### Stored data

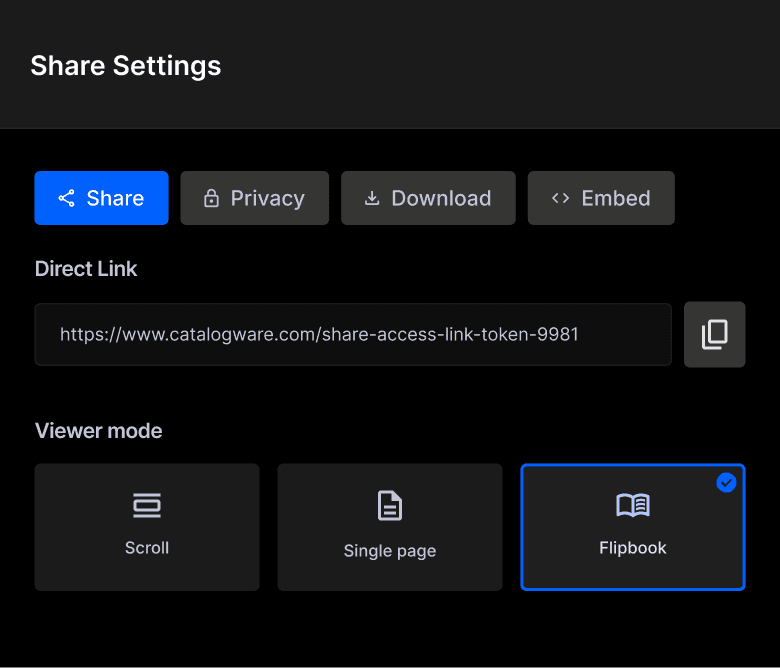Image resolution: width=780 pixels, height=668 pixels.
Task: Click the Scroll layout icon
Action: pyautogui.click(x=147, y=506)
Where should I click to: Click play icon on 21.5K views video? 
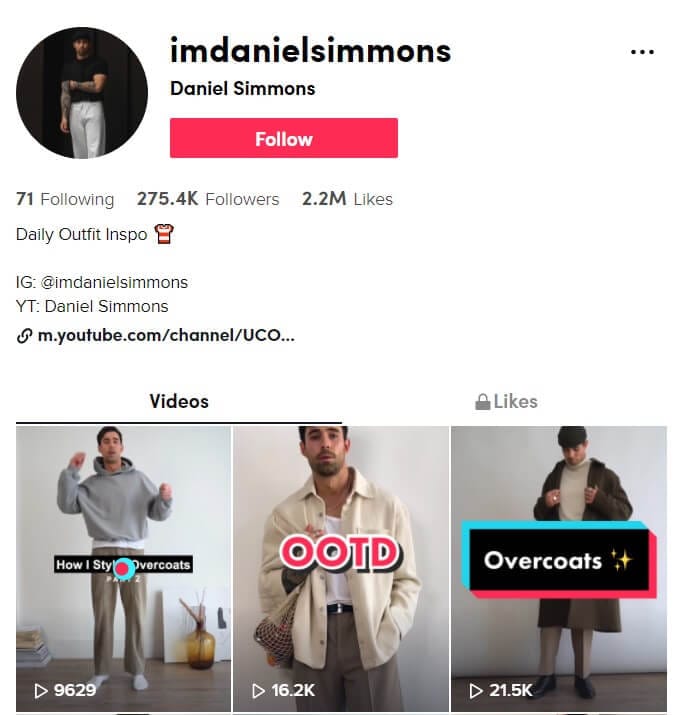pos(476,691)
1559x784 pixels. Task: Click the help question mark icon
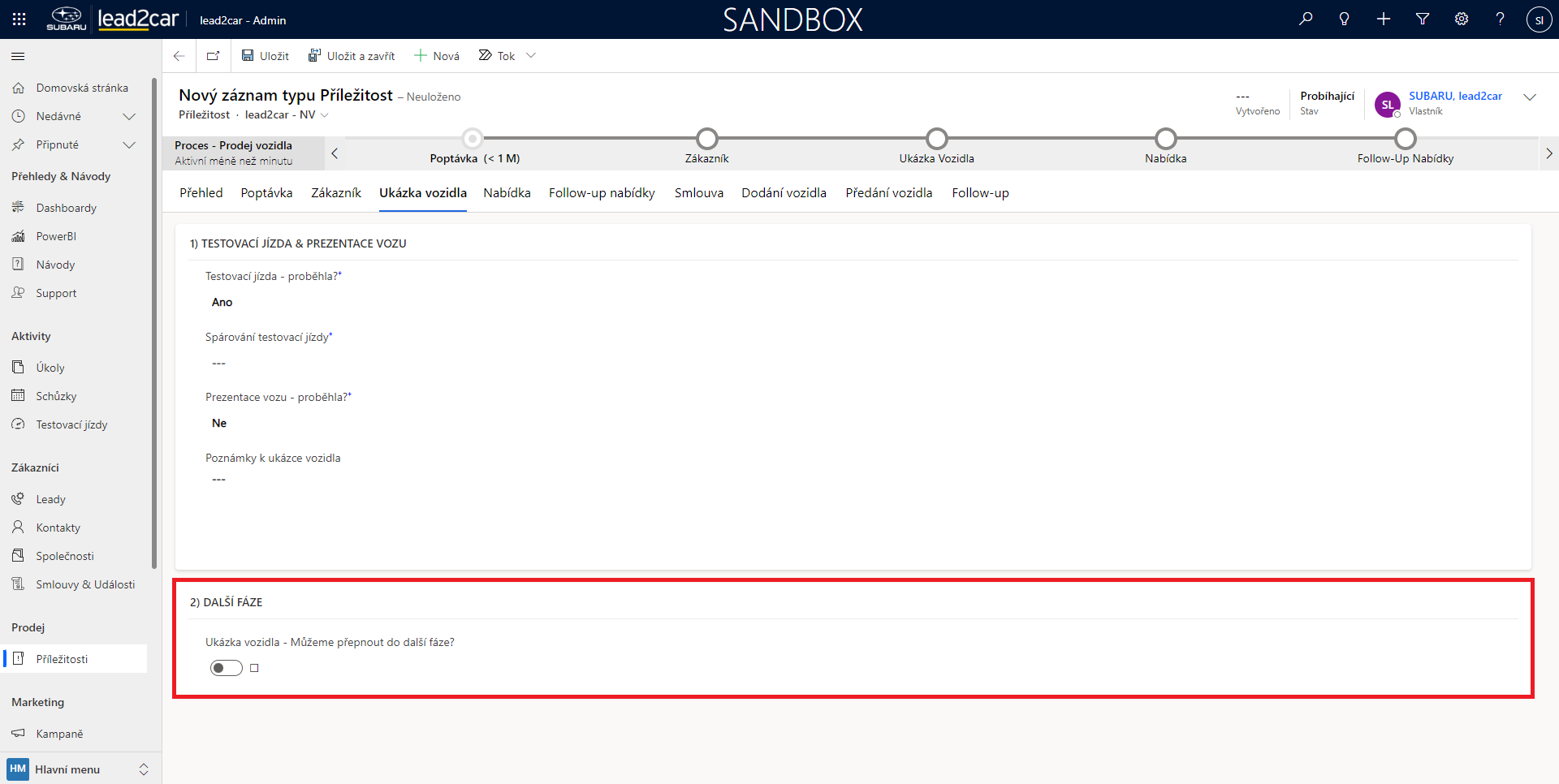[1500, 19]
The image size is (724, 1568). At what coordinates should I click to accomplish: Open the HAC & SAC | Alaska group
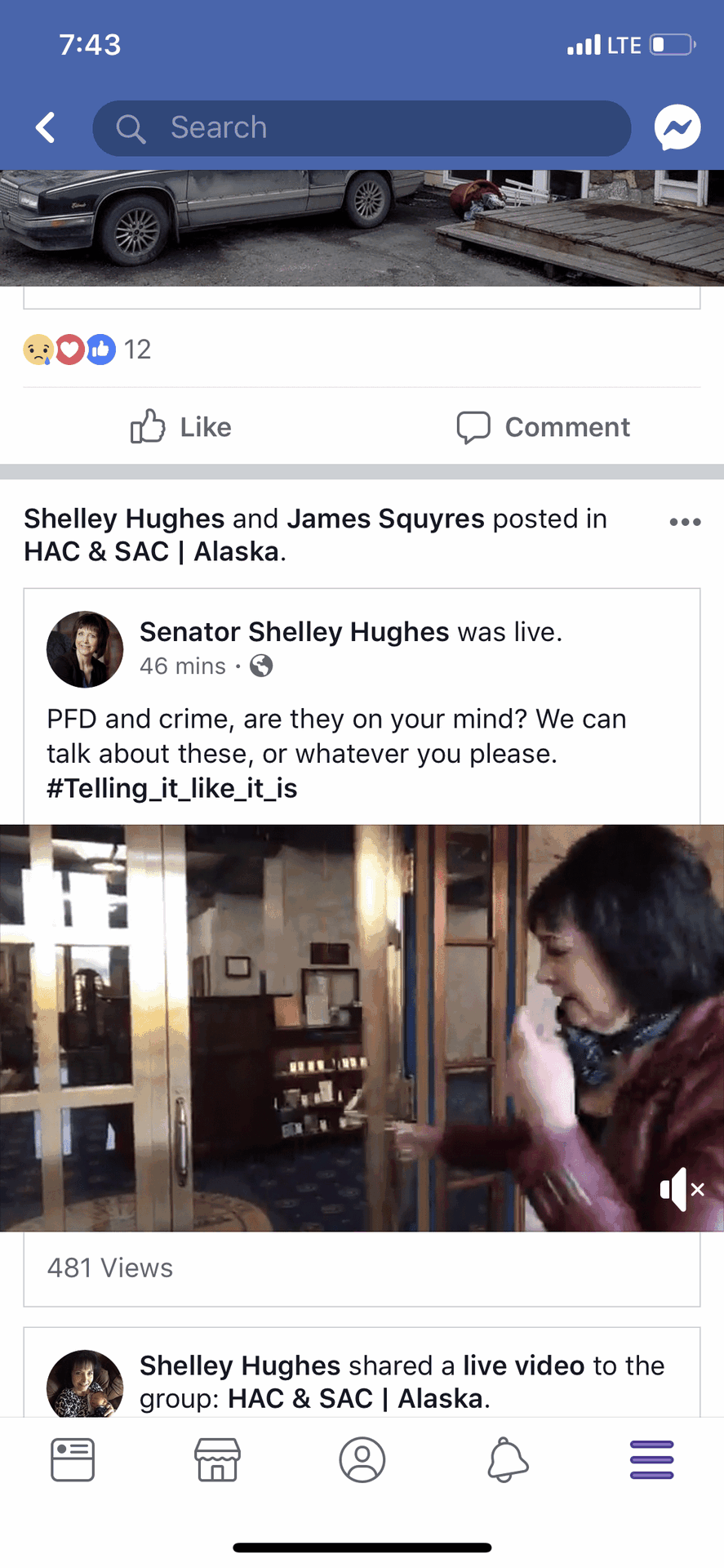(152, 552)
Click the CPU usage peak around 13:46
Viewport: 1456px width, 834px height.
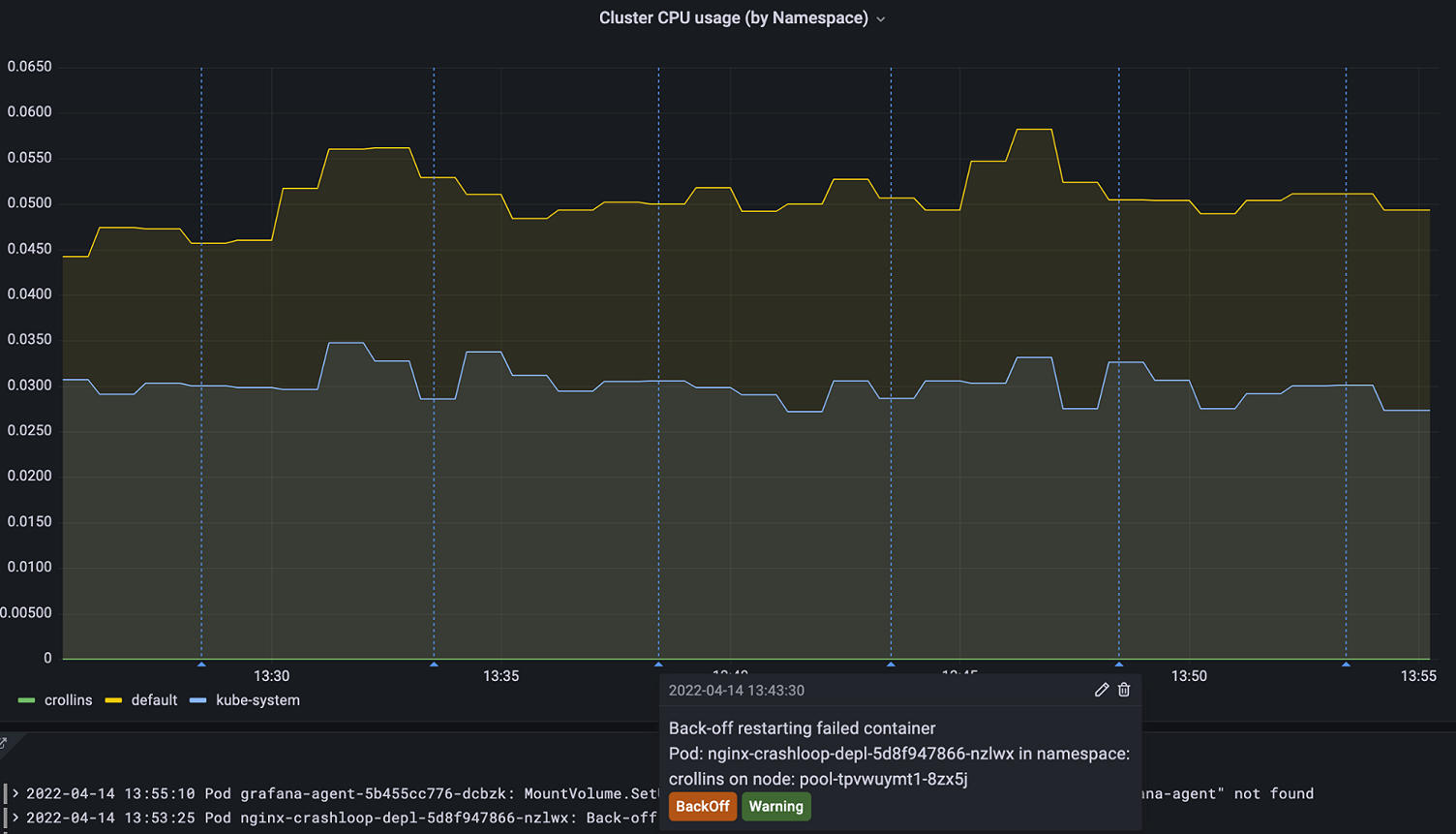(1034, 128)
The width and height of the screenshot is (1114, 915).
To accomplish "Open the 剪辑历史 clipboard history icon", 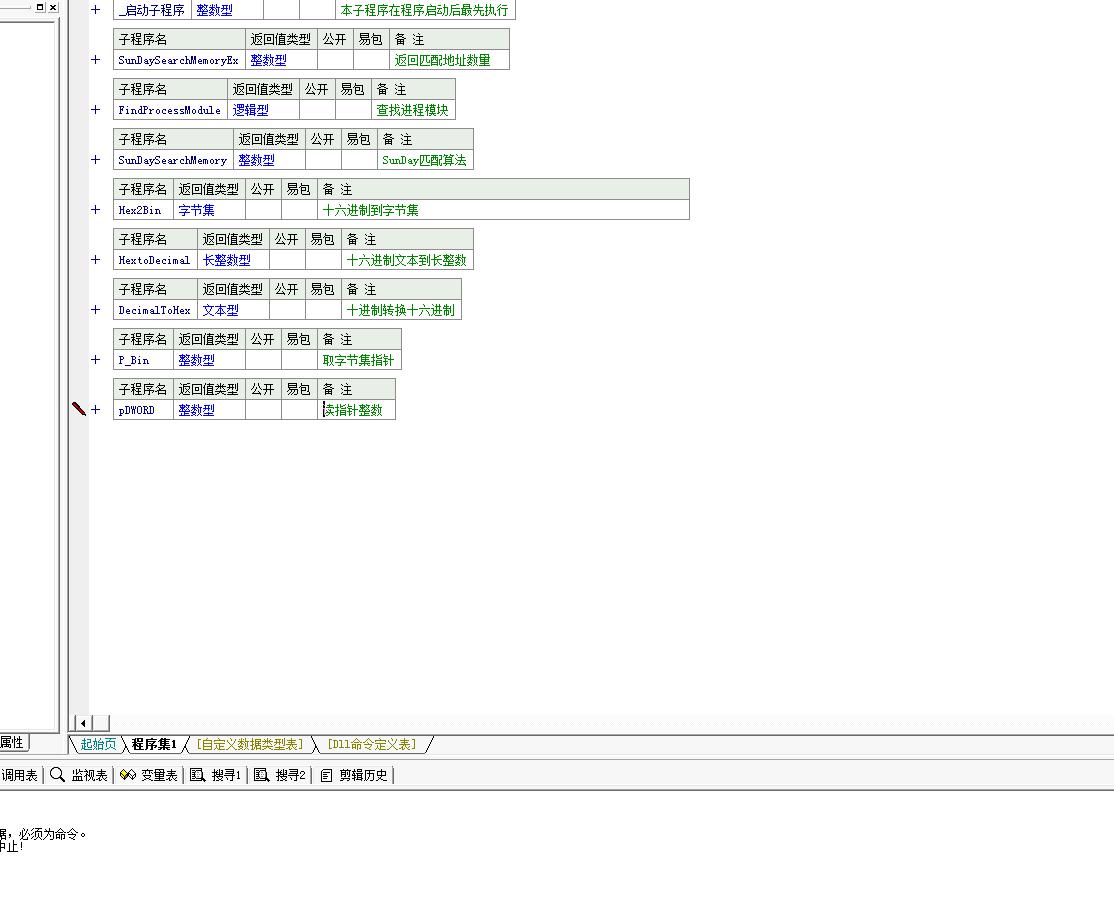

### Work task
Give again, word for word, the line containing "Where should I" and every line after it to the end of the records; leave out the pictures.

### Reply to the task
Where should I click to: Click play icon on 21.5K views video? 
pos(476,691)
1559x784 pixels. Task: Click the help question mark icon
[1500, 19]
The image size is (724, 1568). At what coordinates should I click to accomplish: Open the HAC & SAC | Alaska group
(152, 552)
Click the CPU usage peak around 13:46
Viewport: 1456px width, 834px height.
(1034, 128)
The width and height of the screenshot is (1114, 915).
To accomplish "Open the 剪辑历史 clipboard history icon", 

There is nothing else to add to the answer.